Firefox 39 - Secure Connection Failed - weak ephemeral Diffie-Hellman key in Server Key Exchange handshake message

2

As of Firefox 39, connecting to an old administrative interface for some third party software gave the following message:

Secure Connection Failed

An error occurred during a connection to backup.trinetsolutions.com. SSL received a weak ephemeral Diffie-Hellman key in Server Key Exchange handshake message. (Error code: ssl_error_weak_server_ephemeral_dh_key)

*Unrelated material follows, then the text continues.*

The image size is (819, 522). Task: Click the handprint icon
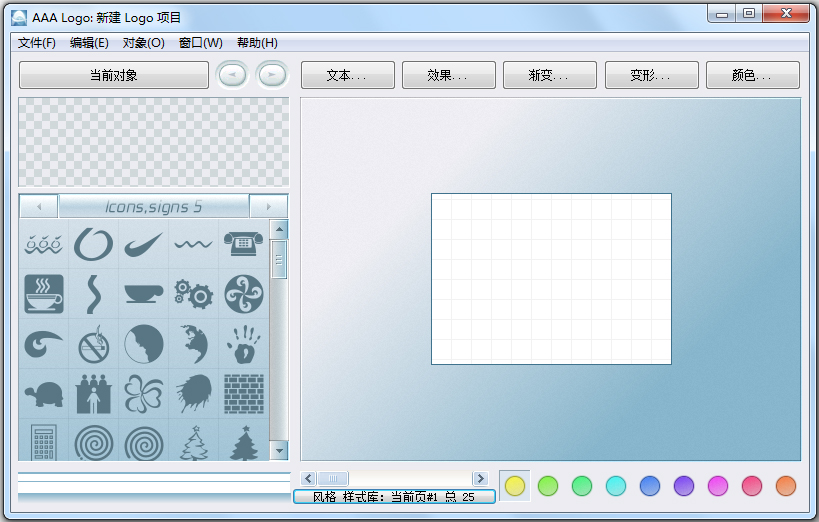pos(243,344)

  • The page you are trying to view cannot be shown because the authenticity of the received data could not be verified.
  • Please contact the website owners to inform them of this problem.

sa289

Posted 2015-07-19T20:04:56.677

Reputation: 313

1

I had the same issue: http://superuser.com/a/940887/21149 (Depending on the server you connect to the solution I got may work for you as well.)

– ytg – 2015-07-30T13:24:00.773

1@ytg - that worked for me and is a far better solution than what I published. Do you want to post it on this question too? – sa289 – 2015-07-30T15:52:04.943

Answers

2

Depending on the software, an upgrade may not be necessary.

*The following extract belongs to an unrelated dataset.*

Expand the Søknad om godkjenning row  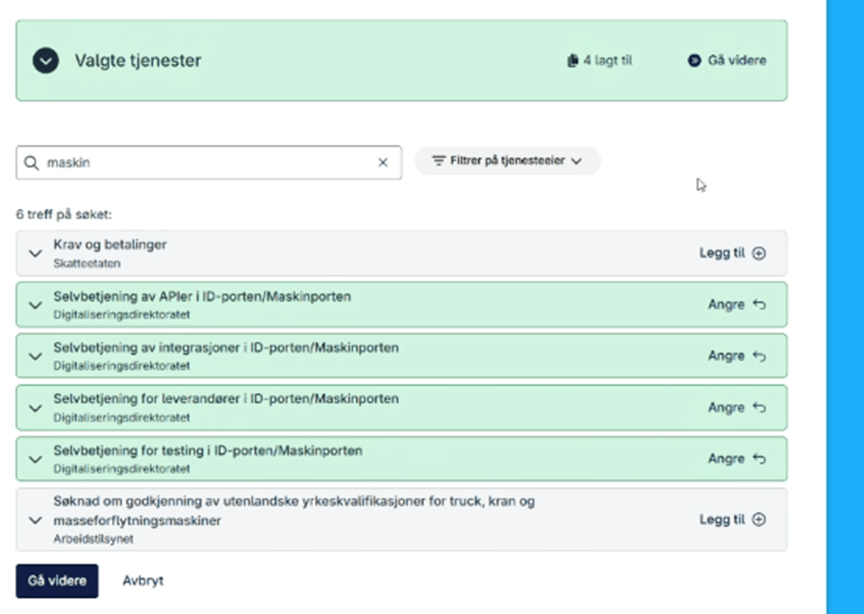(35, 520)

I had this issue as well. In my case, the application was using Tomcat and I was able to change config settings in the server.xml file. I found the solution here.

To quote the relevant portion:

Tomcat has several weak ciphers enabled by default. SSL received a weak ephemeral Diffie-Hellman key in Server Key Exchange handshake message. If you have a Tomcat server (version 4.1.32 or later), you can disable SSL 2.0 and disable weak ciphers by following these instructions. Open your server.xml file add the following to your SSL connector

<connector port="443" maxhttpheadersize="8192" address="127.0.0.1" 
           enablelookups="false" disableuploadtimeout="true" acceptCount="100" 
           scheme="https" secure="true" clientAuth="false" SSLEnabled="true" 
           sslEnabledProtocols="TLSv1,TLSv1.1,TLSv1.2" 
           ciphers="TLS_ECDHE_RSA_WITH_AES_128_CBC_SHA256, 
           TLS_ECDHE_RSA_WITH_AES_128_CBC_SHA,TLS_ECDHE_RSA_WITH_AES_256_CBC_SHA384, 
           TLS_ECDHE_RSA_WITH_AES_256_CBC_SHA,TLS_ECDHE_RSA_WITH_RC4_128_SHA, 
           TLS_RSA_WITH_AES_128_CBC_SHA256,TLS_RSA_WITH_AES_128_CBC_SHA,TLS_RSA_WITH_AES_256_CBC_SHA256,
           TLS_RSA_WITH_AES_256_CBC_SHA,SSL_RSA_WITH_RC4_128_SHA" 
           keystoreFile="mydomain.key" keystorePass="changeit" 
           truststoreFile="mytruststore.truststore" truststorePass="changeit" />

In my situation, the only part that I had to modify in the server.xml file was the ciphers="..." portion.

After you do this, restart your application.

Doug R.

Posted 2015-07-19T20:04:56.677

Reputation: 121

1

I wanted to let people know a workaround to this as upgrading old software isn't always a possibility. You can install Fiddler and in the options enable decrypting of HTTPS traffic. Then access the site with Fiddler running. Fiddler will proxy the traffic for you and Firefox will think everything is fine (other than warning about the SSL certificate created by Fiddler to do its man-in-the-middle SSL proxying, but it lets you bypass that warning).

The drawback to this is that Firefox is giving this warning for a reason, so only use this if the security risks are outweighed by the benefits. You could also use a different browser (though in my case the site worked best with Firefox), or you could install a portable / standalone version of Firefox that's an older version and use it solely for accessing that site (i.e. don't access other websites since it will be lacking security updates present in the latest version of Firefox).